Goyalayus

Block Matrix Multiplication

Block matrix multiplication is not a new kind of multiplication. It is ordinary matrix multiplication with a better schedule.

That distinction matters. The mathematical object does not change. If

C = A B

then every entry of $C$ is still the dot product of one row of $A$ with one column of $B$ :

C_{ij} = k = 1 \sum n A_{ik} B_{k j}

The blocked version computes the same sums, in the same field, with the same final answer. What changes is the order in which we visit memory.

For small matrices, this sounds like a bookkeeping detail. For large matrices, it is the difference between a program that spends most of its time doing arithmetic and a program that spends most of its time waiting for data to arrive.

The Basic Matrix Multiplication Picture

Suppose $A$ is an $m \times n$ matrix and $B$ is an $n \times p$ matrix. Their product $C = A B$ is an $m \times p$ matrix.

A simple triple-loop implementation looks like this:

for i in 0..m-1:
  for j in 0..p-1:
    C[i,j] = 0
    for k in 0..n-1:
      C[i,j] += A[i,k] * B[k,j]

This is the definition translated directly into code. For every output cell, walk across a row of $A$ , walk down a column of $B$ , multiply matching entries, and add them.

The arithmetic cost is easy to count. There are $m \cdot p$ output entries, and each one does $n$ multiply-adds, so the work is approximately:

O (mn p)

For square $N \times N$ matrices, that becomes $O (N^{3})$ .

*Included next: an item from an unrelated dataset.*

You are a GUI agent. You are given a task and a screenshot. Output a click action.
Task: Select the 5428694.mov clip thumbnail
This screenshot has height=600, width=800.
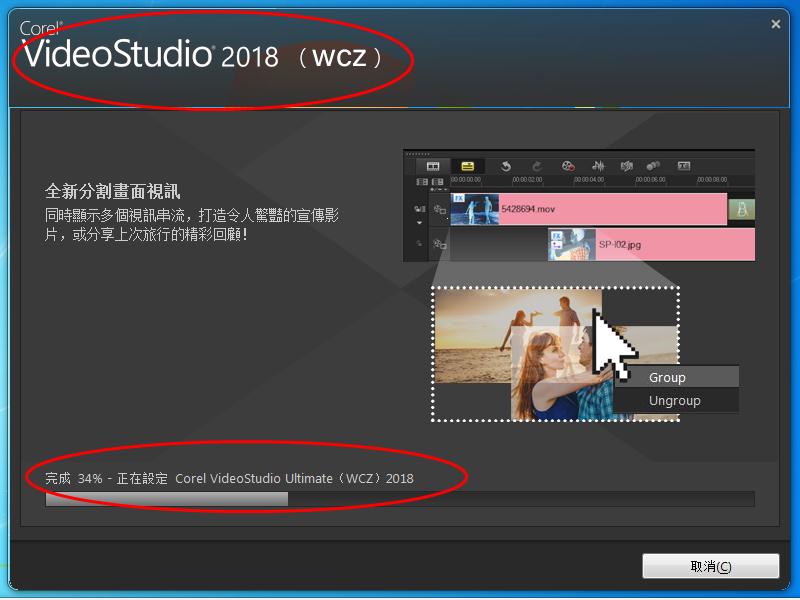point(475,209)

But the arithmetic count is only half the story. Modern processors can execute huge numbers of multiply-add operations per second. The harder question is: how many times do we have to fetch the same values from memory?

Why the Naive Schedule Wastes Memory

Computers have a memory hierarchy. Registers are tiny and extremely fast. CPU caches are larger but slower. Main memory is much larger and much slower. GPUs have their own version of the same idea: registers, shared memory or local memory, caches, and global memory.

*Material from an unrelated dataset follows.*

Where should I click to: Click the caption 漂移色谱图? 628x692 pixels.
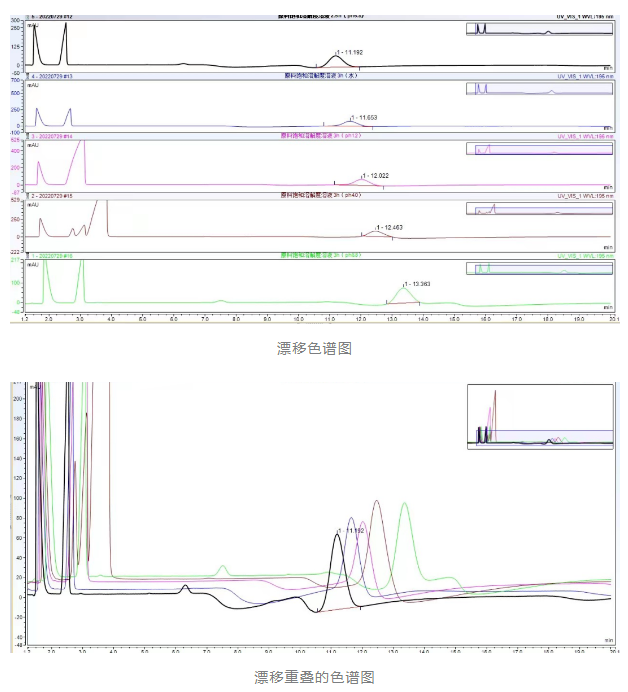point(314,348)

Fast matrix multiplication is mostly an attempt to keep useful values close to the arithmetic units for as long as possible.

In the naive loop above, each output entry $C_{ij}$ streams through a row of $A$ and a column of $B$ . Depending on layout, one of those accesses is usually friendly and the other is awkward.

In row-major storage, consecutive elements of a row sit next to each other in memory. So reading $A [i, k]$ as $k$ increases is nice: we walk through memory in order. But reading $B [k, j]$ as $k$ increases jumps from one row of $B$ to the next while holding the column fixed. That can skip across memory with a large stride.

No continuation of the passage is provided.